Tidak hanya meragukan proklamasi kemerdekaan. Di lingkungan pangreh praja tidak sedikit juga yang menyatakan penolakan. Sampai awal tahun 1946, kecamuk pro kontra Proklamasi Kemerdekaan terus bergulir, salah satunya datang dari Mr Mas Slamet.
Mas Slamet merupakan pejabat Adjunt Inspecteur van Financien atau Ajun Pemeriksa Keuangan di Kantor Keuangan Jakarta pada era Belanda. Begitu Proklamasi Kemerdekaan 17 Agustus 1945 berkumandang, dan kekuasaan beralih ke tangan pejuang republik, karir Mas Slamet luluh lantak.
Seperti dikutip Pewarta Deli 21 Januari 1946, Mas Slamet terang-terangan mengatakan: Kalau Indonesia tetap merdeka, saya akan berangkat ke negeri Belanda. Saya maju karena Belanda. Karena pernyataannya itu, para pejuang republik murka. Mas Slamet sempat diculik dan dikurung selama dua bulan.
Dalam Sejarah Indonesia Modern 1200-2008, Sejarawan M. C Ricklefs menyebut, "Banyak raja dan kaum ningrat yang didukung Belanda dan mendapatkan kekayaan darinya, tak mengakui kemerdekaan Indonesia". Bagi para pejuang republik, semua yang kontra proklamasi kemerdekaan merupakan penghalang revolusi Agustus.

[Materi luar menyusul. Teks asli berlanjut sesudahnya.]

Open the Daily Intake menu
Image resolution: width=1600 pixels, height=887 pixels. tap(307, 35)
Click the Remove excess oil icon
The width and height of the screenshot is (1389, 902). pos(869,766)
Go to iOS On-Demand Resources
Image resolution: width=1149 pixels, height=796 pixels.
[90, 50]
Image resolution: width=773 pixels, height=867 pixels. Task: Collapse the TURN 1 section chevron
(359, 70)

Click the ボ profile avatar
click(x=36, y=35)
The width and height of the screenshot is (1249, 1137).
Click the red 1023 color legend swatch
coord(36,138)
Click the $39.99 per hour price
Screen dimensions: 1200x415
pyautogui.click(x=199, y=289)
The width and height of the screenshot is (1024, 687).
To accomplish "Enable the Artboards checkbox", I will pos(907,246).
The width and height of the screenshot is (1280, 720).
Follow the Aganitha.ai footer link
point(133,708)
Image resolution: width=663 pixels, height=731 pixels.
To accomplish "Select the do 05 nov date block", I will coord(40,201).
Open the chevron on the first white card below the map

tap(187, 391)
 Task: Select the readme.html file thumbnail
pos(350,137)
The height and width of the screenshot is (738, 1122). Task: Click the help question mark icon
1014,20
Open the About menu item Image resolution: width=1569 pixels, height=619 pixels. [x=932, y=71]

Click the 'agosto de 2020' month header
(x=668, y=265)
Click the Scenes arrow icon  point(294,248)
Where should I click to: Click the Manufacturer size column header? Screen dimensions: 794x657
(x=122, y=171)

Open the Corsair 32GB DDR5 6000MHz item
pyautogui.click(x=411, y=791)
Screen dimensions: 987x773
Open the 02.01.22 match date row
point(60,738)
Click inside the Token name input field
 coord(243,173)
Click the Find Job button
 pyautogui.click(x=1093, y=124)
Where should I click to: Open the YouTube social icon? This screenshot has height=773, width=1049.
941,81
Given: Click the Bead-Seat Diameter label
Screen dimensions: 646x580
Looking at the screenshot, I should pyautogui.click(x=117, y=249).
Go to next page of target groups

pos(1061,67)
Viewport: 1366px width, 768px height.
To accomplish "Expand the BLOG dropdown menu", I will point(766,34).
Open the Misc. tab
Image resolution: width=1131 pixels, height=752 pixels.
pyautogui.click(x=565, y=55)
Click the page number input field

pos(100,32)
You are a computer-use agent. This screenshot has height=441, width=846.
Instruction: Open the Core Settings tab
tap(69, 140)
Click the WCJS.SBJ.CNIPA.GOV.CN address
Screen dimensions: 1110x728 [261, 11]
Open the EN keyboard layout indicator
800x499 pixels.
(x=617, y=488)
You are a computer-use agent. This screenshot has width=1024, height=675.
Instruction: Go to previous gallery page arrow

Di daerah-daerah mereka pun terus bergerak. Menyusul Proklamasi Kemerdekaan, Komite Nasional Indonesia (KNI) didirikan di daerah-daerah. Pendirian KNI diinisiasi kelompok pejuang Menteng 31 yang berandil penuh dalam peristiwa Rengasdengklok.
Prinsipnya, Proklamasi Kemerdekaan harus segera didengar rakyat. Bendera merah putih harus segera berkibar di mana-mana. Para penghalang jalan revolusi, yakni terutama pangreh praja yang enggan mengumumkan Proklamasi Kemerdekaan, dioperasi.